● **What this task involves**
Name every magazine whose editors the letter below is addressed to.

● **Page excerpt**
To the Editors: Pacific Yachting, Mariner Life, Fisherman Life and Boats & Places Magazines,
Georgia Strait Alliance (GSA) applauds the intent by Transport Canada to help clean up our coastal waters through the proposed updated pollution prevention regulations of the Canada Shipping Act. With over 3 million people living, working and playing on and around Georgia Strait it is inevitable that regulation, as well as education, is needed to curb our impacts on these waters. With the sewage section of the regulations, we see it as a workable solution to an ongoing issue. We get weekly communication from people all around the Strait concerned about sewage discharges from both commercial and pleasure vessels large and small.
Still, as a boater myself representing an organization that has hundreds of pleasure and commercial boaters as members, I find it difficult to see at the moment how many of us will be able to totally comply with the regulations once in force. Yes, many of us have and use holding tanks. Yes, we use pump out stations wherever practical and no, we don’t use toxic chemicals in our tanks. Yes, we dump in deep, well-flushed waters away from land when no pump out station is available. And therein lies the problem – the availability of pump-out stations! Although, to their credit, many private marinas and Harbour Authorities have installed pump-outs over the last few years there are still not nearly enough to service the thousands of boaters who will need to use them in all areas of the coast.

● **Material provided**

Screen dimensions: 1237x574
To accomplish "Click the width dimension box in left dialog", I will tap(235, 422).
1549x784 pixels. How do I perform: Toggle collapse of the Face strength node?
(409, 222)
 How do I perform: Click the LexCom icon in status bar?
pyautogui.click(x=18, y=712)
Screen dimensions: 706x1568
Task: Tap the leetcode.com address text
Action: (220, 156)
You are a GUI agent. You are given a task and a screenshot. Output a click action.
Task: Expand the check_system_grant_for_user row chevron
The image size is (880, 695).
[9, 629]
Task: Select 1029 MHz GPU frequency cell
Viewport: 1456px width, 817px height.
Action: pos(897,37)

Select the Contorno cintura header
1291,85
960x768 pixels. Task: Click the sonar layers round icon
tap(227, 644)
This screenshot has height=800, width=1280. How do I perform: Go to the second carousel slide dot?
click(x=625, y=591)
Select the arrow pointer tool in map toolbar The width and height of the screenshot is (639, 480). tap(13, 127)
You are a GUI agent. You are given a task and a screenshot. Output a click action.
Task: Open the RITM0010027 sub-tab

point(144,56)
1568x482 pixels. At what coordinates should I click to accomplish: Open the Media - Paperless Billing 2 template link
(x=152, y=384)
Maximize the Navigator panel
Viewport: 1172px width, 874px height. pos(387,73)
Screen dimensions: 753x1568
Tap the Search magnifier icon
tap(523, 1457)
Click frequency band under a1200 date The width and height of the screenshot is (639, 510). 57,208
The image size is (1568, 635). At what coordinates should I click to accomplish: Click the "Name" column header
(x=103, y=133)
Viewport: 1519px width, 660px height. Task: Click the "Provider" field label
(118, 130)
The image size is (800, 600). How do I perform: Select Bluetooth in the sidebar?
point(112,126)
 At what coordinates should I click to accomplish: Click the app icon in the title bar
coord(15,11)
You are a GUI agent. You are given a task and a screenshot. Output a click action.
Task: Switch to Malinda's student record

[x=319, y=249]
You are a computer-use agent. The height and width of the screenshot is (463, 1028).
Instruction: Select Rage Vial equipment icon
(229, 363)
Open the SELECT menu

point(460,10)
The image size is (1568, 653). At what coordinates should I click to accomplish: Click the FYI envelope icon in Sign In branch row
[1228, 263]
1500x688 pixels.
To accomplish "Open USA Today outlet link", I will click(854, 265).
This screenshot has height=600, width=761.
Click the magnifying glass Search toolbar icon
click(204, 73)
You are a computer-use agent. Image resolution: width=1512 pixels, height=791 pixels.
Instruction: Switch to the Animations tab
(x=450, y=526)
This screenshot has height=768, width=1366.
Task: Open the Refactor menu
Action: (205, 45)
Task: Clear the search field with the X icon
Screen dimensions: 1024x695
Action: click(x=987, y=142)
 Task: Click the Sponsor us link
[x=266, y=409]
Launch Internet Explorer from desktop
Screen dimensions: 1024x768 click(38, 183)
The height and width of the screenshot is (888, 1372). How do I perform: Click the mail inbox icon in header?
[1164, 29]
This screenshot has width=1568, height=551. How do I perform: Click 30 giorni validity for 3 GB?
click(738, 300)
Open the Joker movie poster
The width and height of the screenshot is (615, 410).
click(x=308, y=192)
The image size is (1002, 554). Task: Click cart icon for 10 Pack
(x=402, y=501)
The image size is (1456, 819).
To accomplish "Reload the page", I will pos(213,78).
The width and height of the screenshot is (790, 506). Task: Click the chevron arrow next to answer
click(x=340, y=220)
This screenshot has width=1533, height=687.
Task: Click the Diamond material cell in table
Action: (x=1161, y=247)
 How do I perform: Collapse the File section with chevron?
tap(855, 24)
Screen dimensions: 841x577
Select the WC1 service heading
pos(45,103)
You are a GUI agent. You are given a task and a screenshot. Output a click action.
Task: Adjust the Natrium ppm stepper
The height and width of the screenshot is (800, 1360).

● **Solution for this task**
Pacific Yachting
Mariner Life
Fisherman Life
Boats & Places